Penn Engineering CETS Answers

What Computer Resources Are Available In SEAS?

Each user is provided with e-mail, a web site with CGI capability, printing, and shell access to several Unix systems. There is no fixed limit on the amount of email that can be saved, but if more than 250 MB of messages are saved for more than one month, the oldest messages will be moved to a separate mail folder on the file server. Our mail server continues to accept mail messages when the mailbox is over 250 MB. SEAS faculty, staff, and students are given 1.5 GB on our Network Appliance file servers, with redundant disk, daily backups, and snapshots every eight hours.

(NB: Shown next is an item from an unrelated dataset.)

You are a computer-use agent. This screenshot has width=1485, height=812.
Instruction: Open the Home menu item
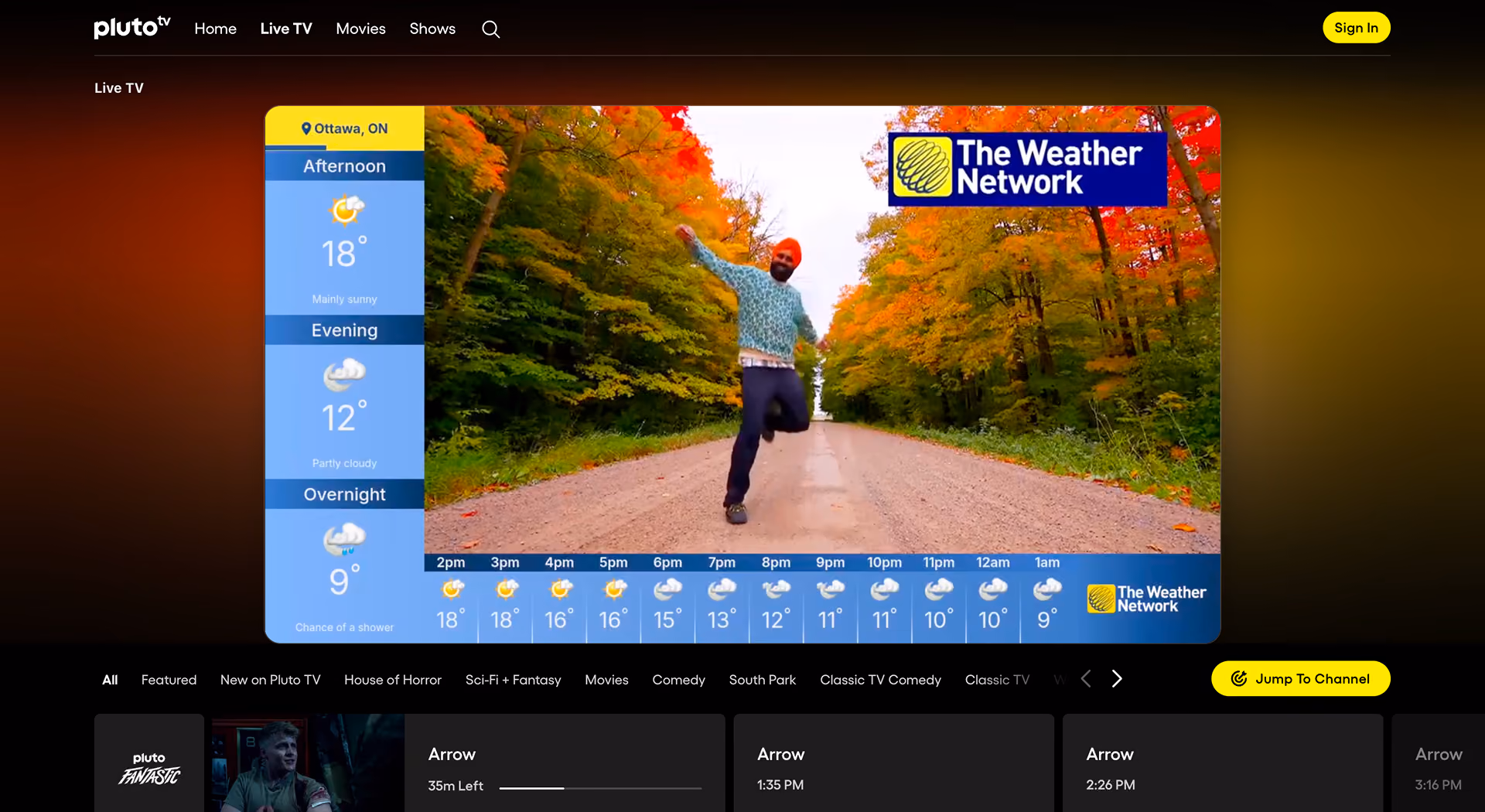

There are six labs which provide workstations primarily for academic use. SUSE 10.2 Linux workstations are available in Moore 100A (23 stations) and 207 Moore (40 stations). Windows XP Pro is available in 100B Moore (29 stations), 100C Moore (22 stations), M62 Towne (35 stations) and M70 Towne (30 stations).

Eniac is a collection of Unix systems intended primarily for undergraduate academic use. Eniac consists of two Dell PowerEdge 1650 servers (Eniac-L) and 29 workstations running SUSE 9.2 Linux, and two Sun Blade 1000s running Solaris 8 (Eniac-S).

Additional facilities, such as Oracle and MySQL servers, specially configured computers, etc, are provided when needed by specific courses.

The Liniac group manages Linux based high performance computing clusters for various Penn research groups.

Most classrooms in the Engineering School buildings have projectors, laptop jacks and installed computers, which are set up exactly like the student computer labs running Windows. For details on classroom features, see http://www.isc-cts.upenn.edu/finder/.

Additional Resources available in the CIS Service Center

The Computer Service Center provides a standard set of addition resources to those who pay an annual fee. The CIS Service Center includes CIS and GRASP graduate students, Faculty, Research Associates, Post Doctoral Fellows, and Visiting Researchers. Researchers in the CIS Service Center receive an additional 1 GB of space on the SEAS file server.

Each Service Center researcher's desk has a computer, typically a Dell PC running SUSE 9.2 Linux. These computers are refreshed on a 3-year replacement cycle. The Service Center also supports security and systems administration for standard equipment purchased by the University and outside sponsored grants.

Standard equipment in FY 2006 consists of Dells running SUSE 9.2 Linux. Limited support (such as backups, firewalls and patch management) is provided for Dells running Windows 2000 or XP Pro, IBM laptops and Macintoshes running OS X. We also maintain a number of Solaris 8 machines for legacy applications.

Halfdome is a collection of computers available only to faculty and graduate students in CIS and CIT, intended for academic and research computing. Halfdome consists of three Dell PowerEdge 1650 servers running SUSE 9.2 Linux.

Condor allows compute jobs to use available cycles on the Halfdome and Moore 207 machines.